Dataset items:
◆ ◆ ◆
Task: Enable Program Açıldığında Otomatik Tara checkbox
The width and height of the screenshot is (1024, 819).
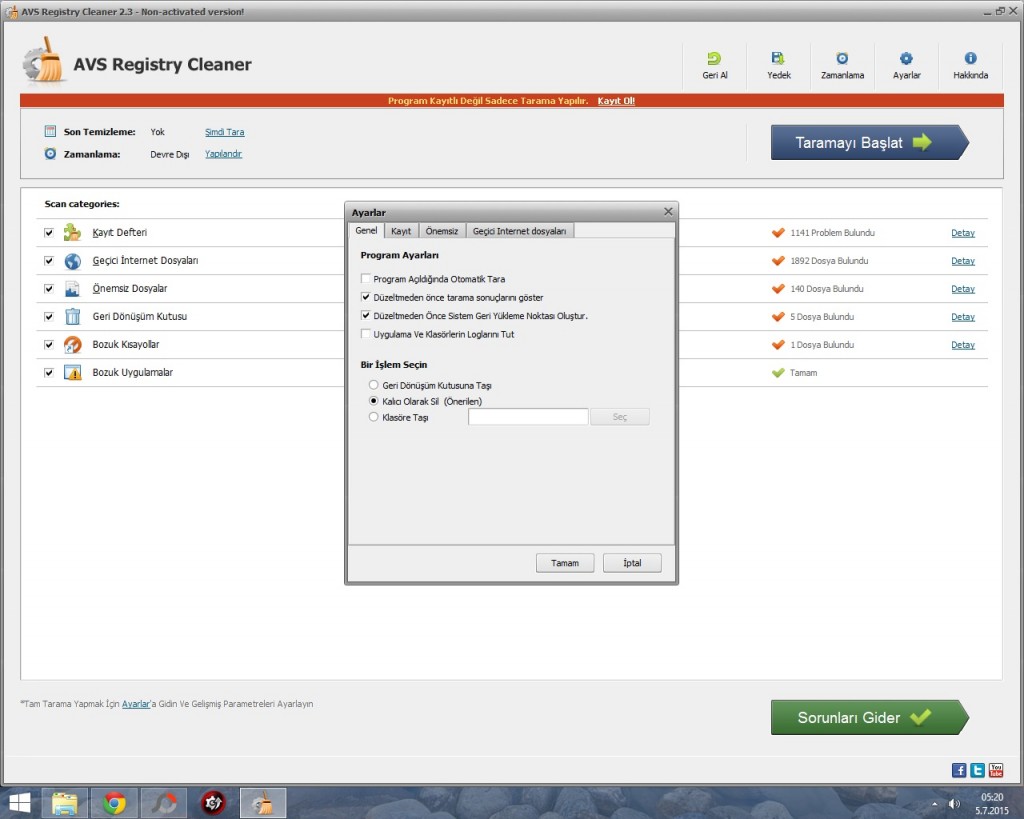Action: point(366,279)
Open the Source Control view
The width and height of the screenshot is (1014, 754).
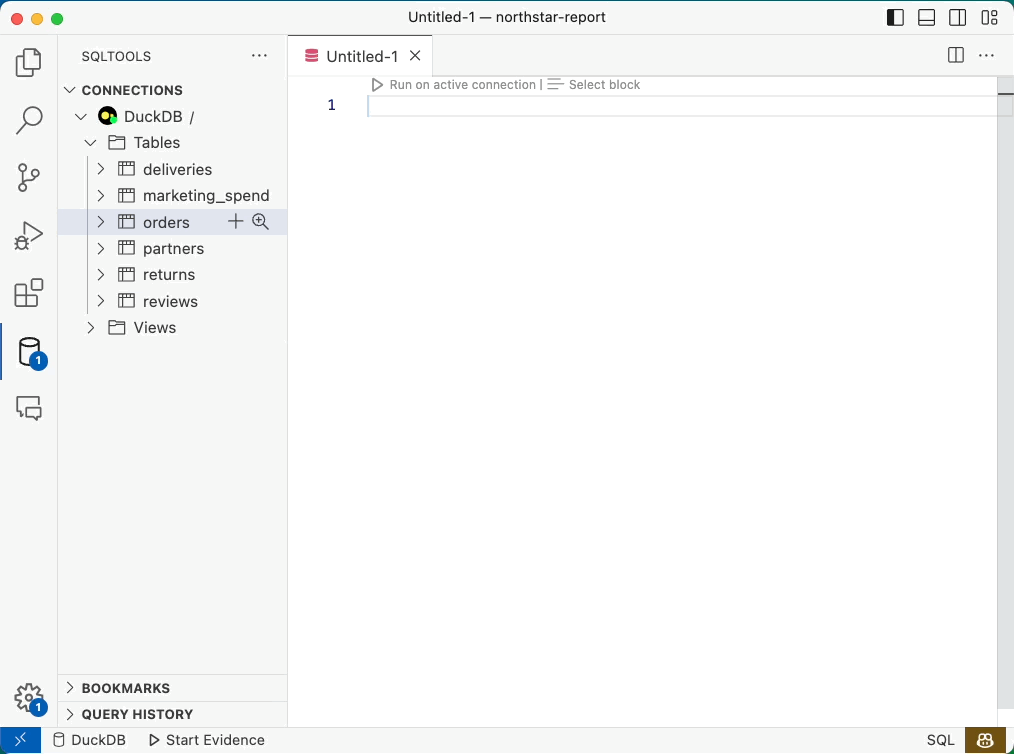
◆ ◆ ◆
**ABOUT THIS TASK:**
Exactly as they appear, repeat the lines from the one containing "The width and height of the screenshot is (1024, 819)." through the last line of the entries, counting both ends. Pictures stay out.

**RESULT:**
The width and height of the screenshot is (1024, 819).
Action: point(366,279)
Open the Source Control view
The width and height of the screenshot is (1014, 754).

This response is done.